Epic released UDK today. It is the next step in their plan to completely dominate the game engine licensing market place. They've been doing a pretty good job of that so far. To all the other companies trying to compete I'd suggest following in their footsteps. The reason I believe they are so successful is because they do everything they can to get the engine out there and in peoples hands. You can't be scared of people looking at or stealing your stuff. If devs can't look at it they certainly won't plunk down major money to buy it. Epic has been powering their freight train of engine licensing with visibility of their product. With UDK now they have a brand new group of students and indie developers who are going to be familiar with unreal engine as well as make the barrier to evaluate the engine for commercial purposes practically nothing. You get to see all the tools and a major portion of documentation without even having to talk to someone at Epic. You can see engine updates whenever they release a new build. If you want to know more they will send you more than enough stuff to make up your mind in the form of an evaluation version. Compare that to most of the other engine providers. Many will never let you see any code and require all sorts of paper work to see private viewings of just an engine demonstration. As expected they are also not getting very many licensees. Stop being so paranoid and let people see your stuff.
On to the tech stuff. I haven't spent a ton of time looking at it yet but I've noticed some new things already. Of coarse there's the obvious stuff like Lightmass that they've talked all about. There's docs on all that which is great. I'm going to talk about what they aren't talking about. First they changed the way they encode their lightmaps. Previously it was 3 DXT1's that stored the 3 colors of incoming light in the 3 HL2 basis directions. They still use the same concept now but instead only have 2 DXT1's. The first stores the incoming light intensity in each of the 3 directions as RGB. The second is the average color of all 3 directions. The loss in quality may be small as the error is mainly bumps picking up different colors of light.

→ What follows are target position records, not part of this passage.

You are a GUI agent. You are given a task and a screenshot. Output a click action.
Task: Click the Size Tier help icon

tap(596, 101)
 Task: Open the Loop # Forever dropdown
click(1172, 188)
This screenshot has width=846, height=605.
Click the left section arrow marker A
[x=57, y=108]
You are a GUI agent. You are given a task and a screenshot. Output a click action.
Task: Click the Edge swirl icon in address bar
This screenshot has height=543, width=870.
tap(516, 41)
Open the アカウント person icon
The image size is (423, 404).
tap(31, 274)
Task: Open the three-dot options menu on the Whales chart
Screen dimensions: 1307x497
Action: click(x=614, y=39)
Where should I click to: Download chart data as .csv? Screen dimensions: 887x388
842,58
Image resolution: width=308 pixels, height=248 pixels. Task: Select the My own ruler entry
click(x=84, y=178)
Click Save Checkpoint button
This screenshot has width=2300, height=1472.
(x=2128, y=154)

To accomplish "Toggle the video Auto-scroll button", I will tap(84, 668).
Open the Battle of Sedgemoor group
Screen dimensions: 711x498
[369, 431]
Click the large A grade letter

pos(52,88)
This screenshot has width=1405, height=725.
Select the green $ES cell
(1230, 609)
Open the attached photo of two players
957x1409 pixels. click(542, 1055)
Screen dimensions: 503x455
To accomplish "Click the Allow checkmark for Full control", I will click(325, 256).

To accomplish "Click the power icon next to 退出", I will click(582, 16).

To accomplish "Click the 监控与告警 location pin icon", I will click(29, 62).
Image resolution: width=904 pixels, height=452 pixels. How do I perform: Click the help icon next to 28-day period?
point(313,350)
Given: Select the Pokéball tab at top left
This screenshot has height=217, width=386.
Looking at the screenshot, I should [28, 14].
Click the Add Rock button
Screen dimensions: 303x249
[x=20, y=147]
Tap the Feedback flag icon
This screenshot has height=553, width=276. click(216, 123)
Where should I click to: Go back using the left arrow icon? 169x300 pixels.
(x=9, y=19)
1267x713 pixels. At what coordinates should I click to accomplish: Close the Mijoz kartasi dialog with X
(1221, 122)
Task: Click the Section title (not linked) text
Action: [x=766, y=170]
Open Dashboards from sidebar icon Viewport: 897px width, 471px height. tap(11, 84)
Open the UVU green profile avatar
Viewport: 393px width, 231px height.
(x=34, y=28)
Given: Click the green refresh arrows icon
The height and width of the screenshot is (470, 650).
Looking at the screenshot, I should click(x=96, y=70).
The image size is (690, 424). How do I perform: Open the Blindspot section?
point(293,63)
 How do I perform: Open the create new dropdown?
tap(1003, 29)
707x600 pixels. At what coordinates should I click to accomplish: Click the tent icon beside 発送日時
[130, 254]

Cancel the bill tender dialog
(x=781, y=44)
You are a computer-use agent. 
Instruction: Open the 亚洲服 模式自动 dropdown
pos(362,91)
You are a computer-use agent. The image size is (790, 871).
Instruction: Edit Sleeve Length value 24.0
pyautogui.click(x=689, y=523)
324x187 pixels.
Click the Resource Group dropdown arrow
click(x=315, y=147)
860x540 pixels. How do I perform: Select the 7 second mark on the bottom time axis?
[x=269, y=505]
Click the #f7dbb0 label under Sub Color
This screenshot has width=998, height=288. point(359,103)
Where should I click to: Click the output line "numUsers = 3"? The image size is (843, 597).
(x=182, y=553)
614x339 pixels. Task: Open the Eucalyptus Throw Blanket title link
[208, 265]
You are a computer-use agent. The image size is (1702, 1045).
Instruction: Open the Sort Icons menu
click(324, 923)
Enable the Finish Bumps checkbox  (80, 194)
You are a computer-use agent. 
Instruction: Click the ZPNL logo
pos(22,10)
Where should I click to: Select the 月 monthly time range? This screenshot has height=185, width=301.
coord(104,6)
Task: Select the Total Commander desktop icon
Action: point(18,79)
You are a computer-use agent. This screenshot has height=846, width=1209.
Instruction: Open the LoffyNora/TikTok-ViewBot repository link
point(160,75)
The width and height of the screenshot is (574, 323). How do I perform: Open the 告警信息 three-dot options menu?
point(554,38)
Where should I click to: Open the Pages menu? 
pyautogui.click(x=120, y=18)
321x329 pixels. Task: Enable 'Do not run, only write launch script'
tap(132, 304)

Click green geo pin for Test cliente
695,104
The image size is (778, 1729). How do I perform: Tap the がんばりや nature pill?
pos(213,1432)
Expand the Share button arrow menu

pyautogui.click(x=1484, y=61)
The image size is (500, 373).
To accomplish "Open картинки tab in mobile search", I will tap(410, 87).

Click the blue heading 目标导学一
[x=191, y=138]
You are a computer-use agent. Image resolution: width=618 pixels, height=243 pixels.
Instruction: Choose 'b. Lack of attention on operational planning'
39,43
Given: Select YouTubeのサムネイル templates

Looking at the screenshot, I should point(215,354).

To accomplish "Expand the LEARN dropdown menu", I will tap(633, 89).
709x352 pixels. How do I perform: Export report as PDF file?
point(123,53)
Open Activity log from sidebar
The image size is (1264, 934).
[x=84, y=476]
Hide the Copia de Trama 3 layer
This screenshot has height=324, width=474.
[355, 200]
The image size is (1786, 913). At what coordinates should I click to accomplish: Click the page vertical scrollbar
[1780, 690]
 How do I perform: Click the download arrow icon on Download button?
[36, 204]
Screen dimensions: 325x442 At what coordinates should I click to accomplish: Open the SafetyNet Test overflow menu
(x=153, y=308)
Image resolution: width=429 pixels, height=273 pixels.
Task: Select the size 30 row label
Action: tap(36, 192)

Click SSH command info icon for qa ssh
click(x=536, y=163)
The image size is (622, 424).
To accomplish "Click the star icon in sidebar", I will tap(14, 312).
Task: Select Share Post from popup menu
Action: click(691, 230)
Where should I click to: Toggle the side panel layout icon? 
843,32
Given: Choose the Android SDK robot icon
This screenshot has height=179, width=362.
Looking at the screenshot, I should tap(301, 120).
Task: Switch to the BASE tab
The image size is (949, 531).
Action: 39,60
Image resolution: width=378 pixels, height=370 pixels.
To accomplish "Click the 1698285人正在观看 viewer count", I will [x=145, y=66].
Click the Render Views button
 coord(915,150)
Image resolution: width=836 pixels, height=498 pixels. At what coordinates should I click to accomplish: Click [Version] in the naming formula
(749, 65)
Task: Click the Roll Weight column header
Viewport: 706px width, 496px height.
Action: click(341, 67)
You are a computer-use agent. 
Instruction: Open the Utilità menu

The memory is 2/3's of what it was so it seems like a smart optimization.
What impressed me though was their signed distance field baked shadows. Previously they stored baked shadow masks as G8 or 8 bit luminance format textures. This was used simply as a mask to the light. Now they are computing a signed distance field like this paper. It's still stored in a G8 format texture so there's no difference in storage. The big difference comes from the sharpness and quality from a relatively low res texture. The same smooth lines that are useful for vector graphics for Valve's use also work well for shadows. After I read this paper when it came out I thought the exact same thing. This is perfect for baked shadow textures! I implemented it then but I was trying to have another value in the texture to specify how far the occluder was so I could control the width of the soft edge. The signed distance field could be in the green channel of a DXT1 and the softness could be in red. If that wasn't good enough softness in green and distance field in alpha of a DXT5. The prototype was scraped after it didn't really give me what I needed and was being replaced with a different shadow system anyways. I am really impressed with Epic's results though. For a fairly large map they get good quality sun shadows from only 4 1024x1024 G8 textures. That's only 4 mb of shadow data. I bet it would still work well from DXT1's too with the data in the green channel. That would bring it down to 2 mb. The only down side is it is unable to represent soft shadows unless someone can get my encoding softness as an extra value idea to work which would be cool. Apparently I should have given that experiment more consideration.